« Les mères arpentent l'imaginaire de leur enfant, s'y promènent, y sont des personnages récurrents, insaisissables, apparaissent ici et là en filigrane, s'échappent soudain pour resurgir plus loin. »
On entendait les grillons et ça, ça la faisait encore rêver. La promesse du chant des grillons. Ne rêver à rien de précis, c'était juste doux. Doux et prometteur. La vie pouvait avoir cette douceur de miel qui coule dans la bouche.
Elle décida aussi d’ouvrir un nouveau pot de confiture.

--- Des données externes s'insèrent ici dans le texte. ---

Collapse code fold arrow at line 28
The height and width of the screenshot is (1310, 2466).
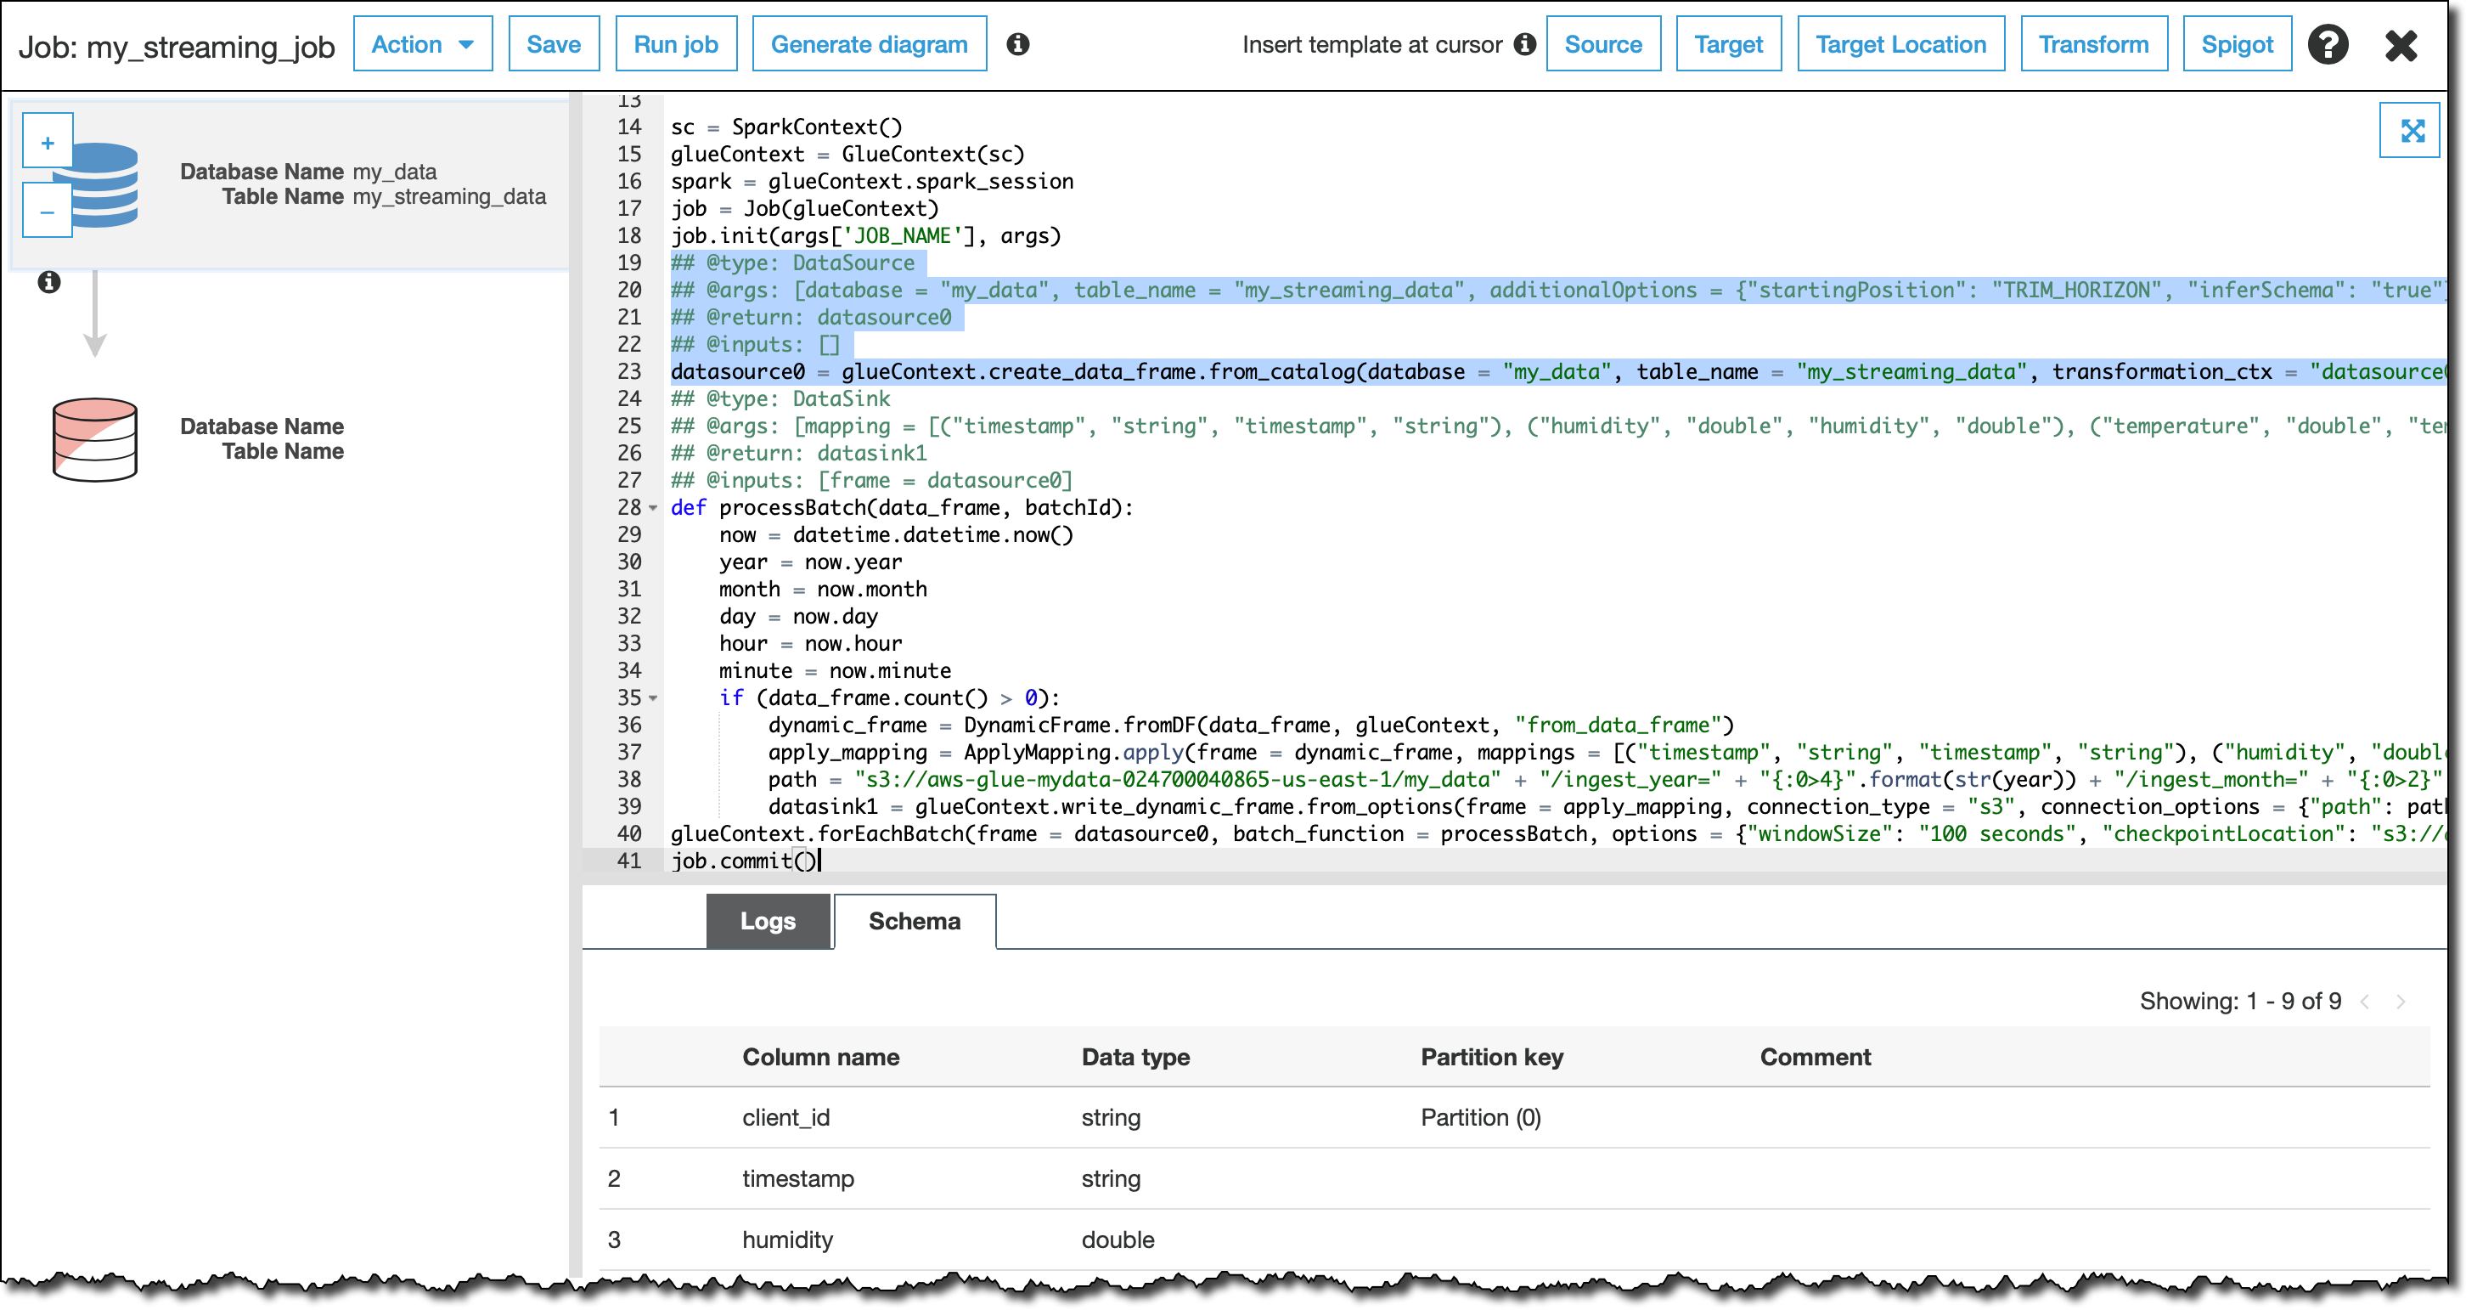pos(653,508)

Elle les passe tous du doigt en revue, après avoir soulevé le rideau voilant l’intérieur du placard. Abricot, Framboise, Groseille … Ce sera Rhubarbe ! Elle avait envie d’acidité sur sa langue. Elle remit aussi de l’eau à chauffer et dégusta ses tartines debout en faisant des allées et venues devant la fenêtre. Le chat arriva miaulant à la porte. Elle alla lui ouvrir et s’assit sur le perron. Le vent se calmait, le soleil dardait ses rayons avec de plus en plus d’entrain.
Elle ferma les yeux, assaillie. Et elle perdit pied. Elle était dans l'océan, l'eau salée dans sa bouche, tourneboulée par les vagues, un coup sous l'eau raclant le fond, le sable, un coup à la surface portée par un rouleau. Puis elle replongeait puis ... Si elle se noyait tant pis.

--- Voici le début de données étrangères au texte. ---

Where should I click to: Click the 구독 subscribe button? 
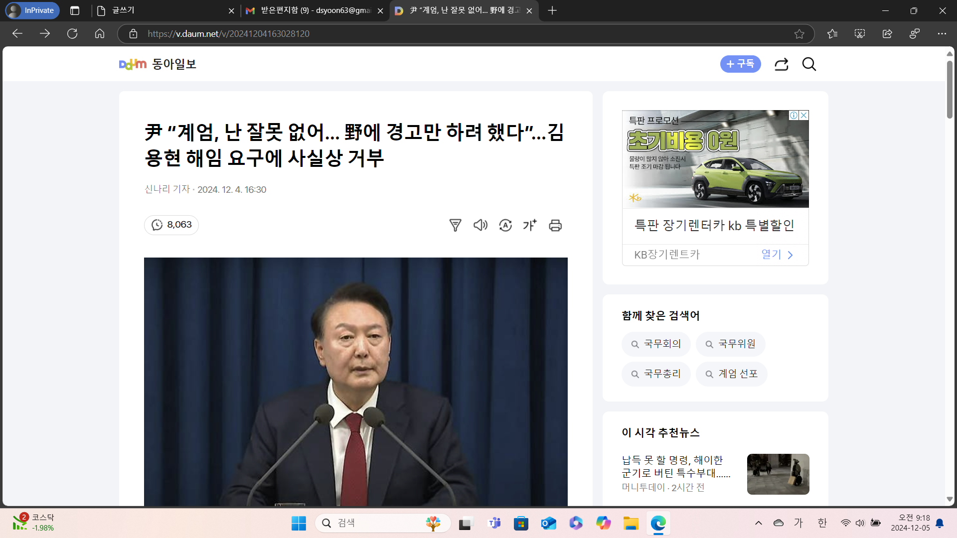click(740, 64)
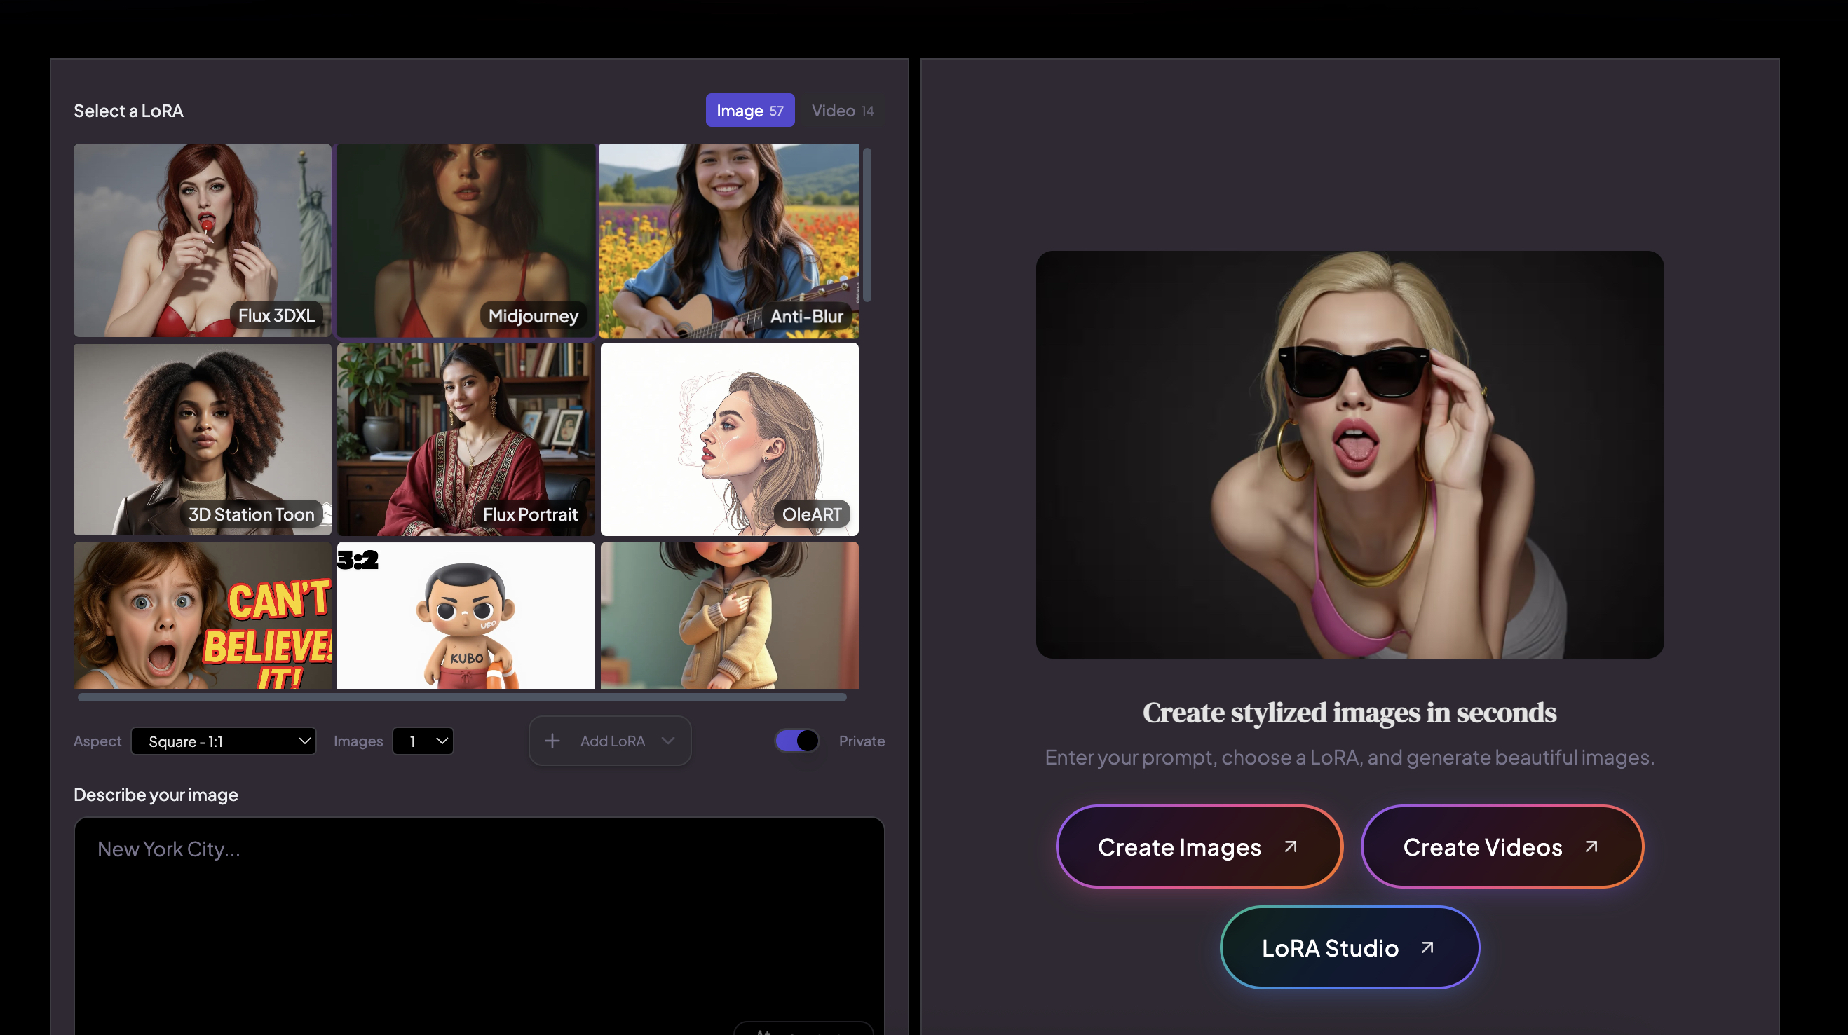Click the arrow icon on Create Images
Image resolution: width=1848 pixels, height=1035 pixels.
tap(1291, 847)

« Nous étions au moins trois. Trois sur un iceberg perdu. Un îlot sous l'égide des femmes. Femmes fortes, femmes frêles et fragiles, femmes bonbons et femmes dragons, femmes dociles et indomptables, femmes énervantes et énervées, femmes qui tombent et qui tiennent, femmes qui résistent, entêtées, femmes tyrans et femmes truands, femmes éperdues, femmes blessées, femmes qui tancent, rudoient, femmes héroïnes et femmes fantasques, femmes aveugles et sourdes, femmes mystiques, femmes burnées, peureuses et courageuses, femmes opiniâtres. »
« Je garde un phare magnifique, celui de mes enfants. Un jour je les verrai quitter le port pour aller plus loin encore. Un jour, mon phare tournera à vide. Mais jamais pour rien. Il sauront que quelque part en mer, veille ce pillier étrangement dressé, bravant tempêtes, dangers, mers plates comme l'ennui, pour toujours rendre disponible la lueur en leur coeur. »
« Que c'est fragile une famille tenant sur l'amour, que c'est vertigineux, que cela fait peur. Quel prodige !
« Ils partagent le secret de mon ventre, caverne vibrante, gravé en eux, inéluctable. Le même début, le même paysage, le même corps pour prendre racines. Le même chemin pour naître à la vie, sortir, se déployer, grandir. La filiation, puissante, gravée là on ne sait où, au coeur des chairs. »
« Magie de ce corps qui se transforme si bien, si vite, qui s'adapte, contient, se plie, se déplie, s'ouvre, filtre, donne et reçoit, qui palpite, frémit en recevant et accueillant la vie. »
« Mon enfant ne m'appartient pas, il me traverse et me transcende. »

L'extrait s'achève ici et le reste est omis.